**Required actions:**
(a) List each different hyphenated word that appears in the text on rotor crack localization.
(b) In the text on rotor crack localization, rewrite the stretch from "Well-established procedures exist" through "direct physical inspection.", putting "rotor removal" in place of "rotor disassembly".

*** Opening of Text provided ***

Well-established procedures exist for monitoring and diagnosing faults in rotating machinery, and many techniques for detecting rotor cracks have been explored in the literature. However, limited progress has been made in developing non-invasive methods capable of accurately localizing rotor cracks and assessing their severity without requiring rotor disassembly or direct physical inspection.
This paper presents a novel, non-invasive approach for crack localization in flexible rotors supported by Active Magnetic Bearings (AMBs), based exclusively on frequency responses acquired through AMB excitation. The methodology involves constructing a physics-informed fault dictionary using frequency responses simulated on a high-fidelity digital twin of the rotor system, obtained through established modeling procedures, under various crack locations and severities. These responses exhibit characteristic shifts in resonance and antiresonance frequencies, which are used to define distinct fault classes.

*** Close of Text provided ***
*** Opening of Data shown ***

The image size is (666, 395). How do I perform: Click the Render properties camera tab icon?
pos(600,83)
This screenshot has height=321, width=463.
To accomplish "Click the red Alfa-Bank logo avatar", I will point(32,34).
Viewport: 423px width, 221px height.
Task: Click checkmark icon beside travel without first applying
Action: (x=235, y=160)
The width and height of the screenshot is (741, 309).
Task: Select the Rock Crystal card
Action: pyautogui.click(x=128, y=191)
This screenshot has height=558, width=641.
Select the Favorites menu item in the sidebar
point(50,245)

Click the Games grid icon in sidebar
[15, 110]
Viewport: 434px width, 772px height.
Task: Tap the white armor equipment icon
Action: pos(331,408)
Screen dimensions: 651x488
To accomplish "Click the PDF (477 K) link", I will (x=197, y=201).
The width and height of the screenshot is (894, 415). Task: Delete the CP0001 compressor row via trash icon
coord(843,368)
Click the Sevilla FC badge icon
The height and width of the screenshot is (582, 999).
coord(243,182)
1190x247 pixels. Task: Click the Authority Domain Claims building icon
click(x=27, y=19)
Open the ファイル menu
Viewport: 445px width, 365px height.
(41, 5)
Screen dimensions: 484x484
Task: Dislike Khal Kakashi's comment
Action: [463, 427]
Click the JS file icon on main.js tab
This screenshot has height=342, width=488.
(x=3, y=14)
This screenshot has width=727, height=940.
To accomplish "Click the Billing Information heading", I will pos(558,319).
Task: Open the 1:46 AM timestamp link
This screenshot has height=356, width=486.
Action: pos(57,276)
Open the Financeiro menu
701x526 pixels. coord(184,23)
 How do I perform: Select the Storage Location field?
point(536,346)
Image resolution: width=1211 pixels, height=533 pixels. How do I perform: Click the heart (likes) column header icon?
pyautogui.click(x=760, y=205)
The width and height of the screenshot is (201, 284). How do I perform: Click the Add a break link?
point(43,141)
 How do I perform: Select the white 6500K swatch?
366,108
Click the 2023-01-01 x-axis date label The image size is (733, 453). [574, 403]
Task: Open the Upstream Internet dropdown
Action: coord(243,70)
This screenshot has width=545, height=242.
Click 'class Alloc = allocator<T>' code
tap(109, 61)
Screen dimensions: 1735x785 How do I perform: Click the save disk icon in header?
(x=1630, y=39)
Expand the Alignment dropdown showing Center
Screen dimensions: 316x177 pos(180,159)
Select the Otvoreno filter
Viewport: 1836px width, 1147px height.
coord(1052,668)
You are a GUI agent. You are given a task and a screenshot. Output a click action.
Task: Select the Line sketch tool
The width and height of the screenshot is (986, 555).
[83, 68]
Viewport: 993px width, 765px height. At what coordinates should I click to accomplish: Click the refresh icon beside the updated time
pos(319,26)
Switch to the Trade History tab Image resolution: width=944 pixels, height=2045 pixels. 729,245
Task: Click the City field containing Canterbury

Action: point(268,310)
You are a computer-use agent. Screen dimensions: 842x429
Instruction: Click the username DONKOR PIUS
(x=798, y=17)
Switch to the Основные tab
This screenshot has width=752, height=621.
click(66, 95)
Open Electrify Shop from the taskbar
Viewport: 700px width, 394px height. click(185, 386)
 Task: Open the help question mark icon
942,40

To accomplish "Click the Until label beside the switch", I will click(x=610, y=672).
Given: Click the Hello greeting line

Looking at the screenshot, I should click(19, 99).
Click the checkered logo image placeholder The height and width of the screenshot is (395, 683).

*** Close of Data shown ***

**Answers by item:**
(a) Well-established, non-invasive, physics-informed, high-fidelity

(b)
Well-established procedures exist for monitoring and diagnosing faults in rotating machinery, and many techniques for detecting rotor cracks have been explored in the literature. However, limited progress has been made in developing non-invasive methods capable of accurately localizing rotor cracks and assessing their severity without requiring rotor removal or direct physical inspection.